A bill developed by high school students aimed at reducing class sizes will soon be debated by a legislative committee.
Senate Bill 379, which started off as a project for a group of civics students at the Mentorship Academy in Baton Rouge, will go before a Senate committee.
Civics teacher Ricardo Malbrew wanted his students to have a hands-on lesson on the workings of the legislative system. However, no one involved thought they'd actually become a part of it.
"Actually having something pass that me and my fellow classmates put our own work into and our own passion and what we want to see happen, the fact that it has the possibility to happen and actually become something that's enforced is pretty awesome for us," said freshman Thomas Hanlon.
He and his civics classmates had a simple assignment. They were to create a bill addressing concerns they have with their education and they determined class size was the biggest issue. Hanlon said he is often in a classroom containing anywhere from 30 to 35 students.

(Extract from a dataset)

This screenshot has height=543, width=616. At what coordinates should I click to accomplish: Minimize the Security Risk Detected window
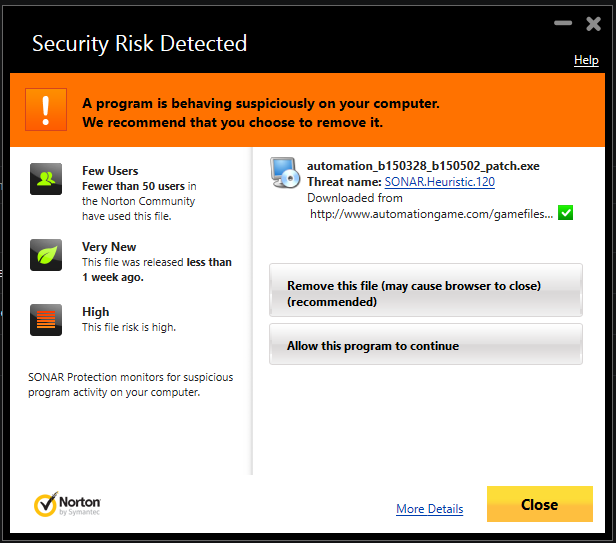coord(563,23)
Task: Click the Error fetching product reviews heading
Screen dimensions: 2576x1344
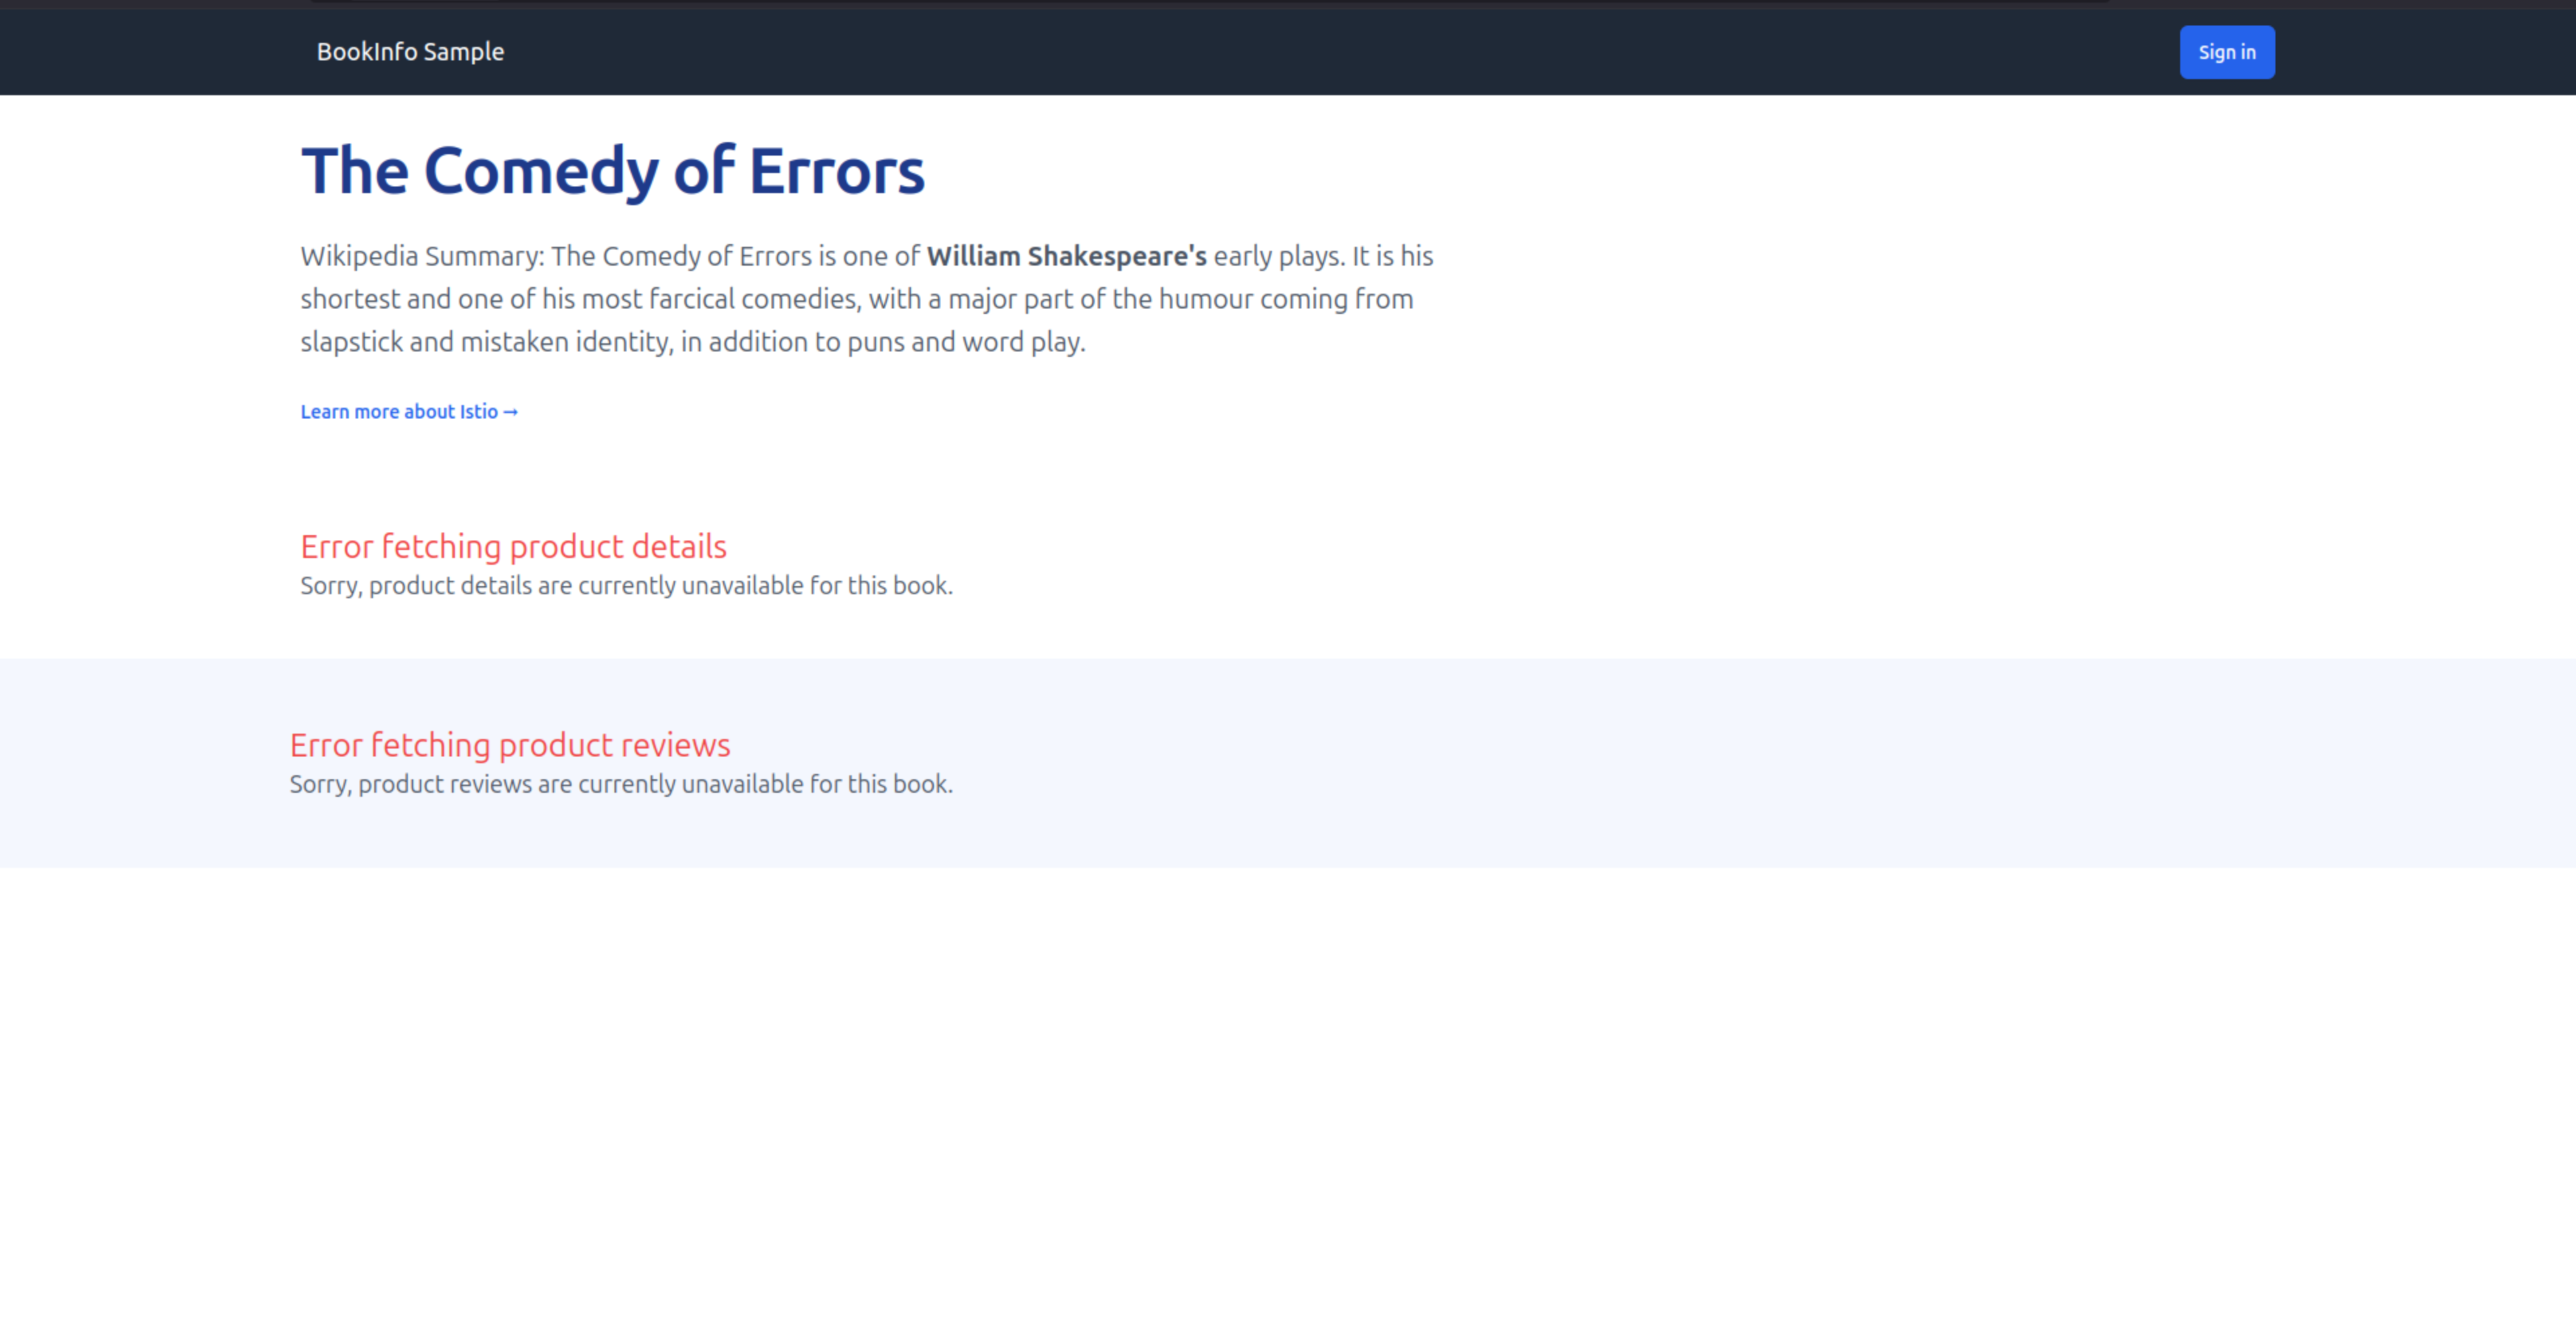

The bill is being backed my Sen. Eric LaFleur, D-Ville Platte, and its next stop is the Senate Education Committee.
"It's all about the process, and they're learning the process very quickly," said Malbrew. "They want to shape their own politics, they want to shape their own education. They don't want other people to do that for them. Because of that, I'm very proud of them and their efforts and their hard work. We will soon see if it will pay off."
Malbrew said the students will testify on behalf of their bill, so only time will tell what's to become of it. Rodney London said it's just been cool to get some attention at the Capitol. He said lawmakers are getting to hear directly from students and see that they do care about their education. He hopes their concerns are heard.
"Think of your child in a class, in a public school setting, in a class of 30 people," London said. "He comes home and tells you he's not learning enough because there's not enough opportunity. How would you feel? How would you come to the school? How would you come to the school board? You would want it for your child. Why wouldn't you want it for everyone's child? It's your job to make it happen."
Malbrew said his students will testify before the Senate Education Committee on Wednesday.